Synthesis of achatin-I (Gly-D-Phe-l-Ala-l-Asp) analogs having dehydrophenylalanine or aminoisobutyric acid residue at position 2, and their effects on Achatina giant neurons

Abstract

1. 1. Achatin-I (Gly-D-Phe-L-Ala-L-Asp), a neuroactive tetrapeptide having a D-phenyl-alanine residue, has been proposed to be an excitatory neurotransmitter of Achatina giant neurons. It was revealed that the D-Phe² residue is essential for bioactivity of achatin-I, which seems to adopt β-turn conformation.

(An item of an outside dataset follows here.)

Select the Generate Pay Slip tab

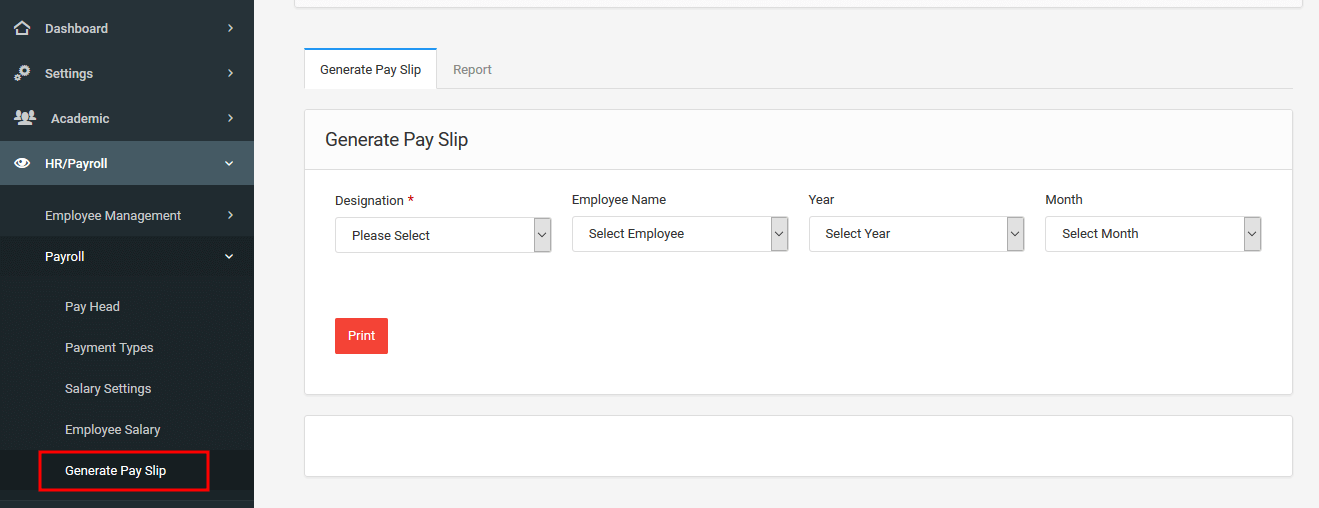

In the present study, in order to investigate the structure-activity relationships of achatin-I and its derivatives, the two highly constrained analogs of achatin-I, [Δ^ZPhe²]achatin-I (Gly-Δ^ZPhe-L-Ala-L-Asp) (Δ^ZPhe: (Z)-α,β-dehydrophenylalanine) and [Aib²]achatin-I (Gly-Aib-L-Ala-L-Asp) (Aib: α-aminoisobutyric acid), were synthesized, and their effects on the two identifiable Achatina giant neuron types, PON (periodically oscillating neuron) and v-RCDN (ventral-right cerebral distinct neuron), were examined in comparison with those of achatin-I under voltage clamp. 2. 2. Achatin-I (n = 6), ejected onto the neurone by brief pneumatic pressure (2 kg/cm², 400 ms, 10^-3 M, at 10-min intervals), produced an inward current (I_i) on PON. The I_i value (mean ± SEM) was 0.44±0.03 nA. The interval between the achatin-I ejection and the I_i peak was 14.74±3.15 s (n=6). [Δ^ZPhe²]achatin-I (n=6) and [Aib²]achatin-I (n=6) had no effect on this neuron type. 3. 3. On the other hand, achatin-I (n=10) and [Δ^ZPhe²]-achatin-I (n=10), ejected by brief pressure, produced an I_in on v-RCDN. The I_in values were 0.85±0.07 nA for achatin-I and 0.48±0.05 nA (p<0.01, compared with that of achatin-I by Student's t-test for paired data) for [Δ^ZPhe²]achatin-I. The intervals between the compound ejection and the I_in peak were 5.95±0.33 s for achatin-I and 8.70±0.81 s (p<0.05, compared with that of achatin-I) for [Δ^ZPhe²]achatin-I. [Aib²]achatin-I (n=10) had no effect on this neuron type.